ハズキルーペのCMでは、ハズキルーペのすごさが実例付きで表現されているため、聞き手はすごさを理解できます。
言葉の強弱
日本人の話し方の特徴として、声のトーンが一定であることが挙げられます。
すべての言葉を一定のトーンで伝えると、ただの連絡事項と変わりません。
言葉にメリハリがなく、伝えたいことが印象に残りにくいです。
ハズキルーペのCM内で、渡辺謙さんは言葉の強弱を巧みに使いこなしています。
<以下はハズキルーペのCMを文字起こししたものです>
本当に世の中の文字は小さすぎて読めない(大)
でしょ?(小)
(中略)
でも、ハズキルーペをかけると、世界は変わる。(中)
大きく見えちゃうんです(大)
私も世界が変わりました(中)
すごい、はっきりきれいに見える(大)
(中略)
すごいぜ(大)ハズキルーペ
言葉に強弱(メリハリ)を付けることにより、伝えたいことが聞き手の印象に強く残ります!
また、ハズキルーペのCMの長さは60秒と短いです。
一般的に、60秒間で話す語数はアナウンサーで300字前後といわれています。
ハズキルーペのCMでは228字です。(ナレーション含む)
このことから、語数をかなり絞っていることがわかります。
語数を絞ることで余分な情報がカットされ、伝えたいことが整理されます!
内集団バイアス
内集団バイアスとは、自分が所属している集団(日本)は、外集団(外国)に比べて、能力が優れていると評価することです。
ハズキルーペのCM内で、「さすがMade In Japan」や「日本の高度なテクノロジーが作りました」という言葉があります。
「日本はすばらしい」と肯定的に評価することで、日本という集団に所属している自分も評価されていると錯覚します。

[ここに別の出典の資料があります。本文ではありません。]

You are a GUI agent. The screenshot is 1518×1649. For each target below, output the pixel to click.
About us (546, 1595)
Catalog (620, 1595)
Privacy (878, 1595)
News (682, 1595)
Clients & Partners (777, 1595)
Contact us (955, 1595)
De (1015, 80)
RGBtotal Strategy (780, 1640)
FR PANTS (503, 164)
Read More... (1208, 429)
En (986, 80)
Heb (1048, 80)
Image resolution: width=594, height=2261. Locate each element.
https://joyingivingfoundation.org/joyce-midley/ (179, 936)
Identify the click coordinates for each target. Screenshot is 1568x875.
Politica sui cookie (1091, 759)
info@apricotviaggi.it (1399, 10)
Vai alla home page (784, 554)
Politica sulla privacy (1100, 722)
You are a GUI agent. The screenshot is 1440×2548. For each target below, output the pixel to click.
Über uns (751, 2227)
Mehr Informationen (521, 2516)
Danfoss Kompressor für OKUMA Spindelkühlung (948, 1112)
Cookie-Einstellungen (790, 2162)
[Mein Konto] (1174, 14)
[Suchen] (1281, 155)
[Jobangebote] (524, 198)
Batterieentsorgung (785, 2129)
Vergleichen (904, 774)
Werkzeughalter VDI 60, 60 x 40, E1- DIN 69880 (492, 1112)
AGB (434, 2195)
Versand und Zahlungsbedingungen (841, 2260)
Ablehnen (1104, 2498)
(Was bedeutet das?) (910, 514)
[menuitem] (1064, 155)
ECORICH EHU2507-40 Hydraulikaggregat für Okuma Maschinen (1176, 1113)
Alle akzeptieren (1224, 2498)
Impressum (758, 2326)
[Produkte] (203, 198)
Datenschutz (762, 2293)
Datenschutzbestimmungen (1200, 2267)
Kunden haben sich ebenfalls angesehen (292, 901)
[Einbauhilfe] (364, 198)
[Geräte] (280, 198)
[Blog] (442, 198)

これにより、聞き手の自尊心(プライド)が満たされ、話者に信頼を寄せます!
内集団バイアスのポイントは「内輪ネタ」を探すことです。
内輪ネタを披露することで、「私たちだけが知ってること♪」という優越感に浸ってもらい、仲間意識を芽生えさせることができます。
数字の「3」マジック
日本人は「3」という数字を好む傾向があります!
というのも、昔からのことわざに
- 「石の上にも三年」
- 「早起きは三文の得」
- 「三つ子の魂百まで」
- 「三度目の正直」
などがあり、例を挙げればきりがありません。
また、「3」という数字は、説得をするときの根拠として極めて有効です。
何かを主張するとき、根拠が1~2つであると説得力に欠けます。
たとえば、「なぜ3という数字が良いのですか?」という問いに
「3は日本人が好きだからです」という返答は説得力に欠けます。
一方で、根拠が4つ以上であると聞き手が覚えきれず、逆に説得力がなくなります。
グロービス経営大学院教授である嶋田毅氏の著書『MBA100の基本』においても、根拠は3~4つが望ましいと述べられています。
ハズキルーペのCMでは、
- ハズキルーペの拡大率は3種類
- 3年新品交換保証
パンフレットでは、
- 選べるレンズの大きさ3種類
- 特徴として「大きく見える」「広い視野」「衝撃に強い」
など、3を積極的に導入しています。
ハズキルーペのCMがはじまると、主演の渡辺謙さんと助演の菊川怜さんが歩いて登場するシーンがあります。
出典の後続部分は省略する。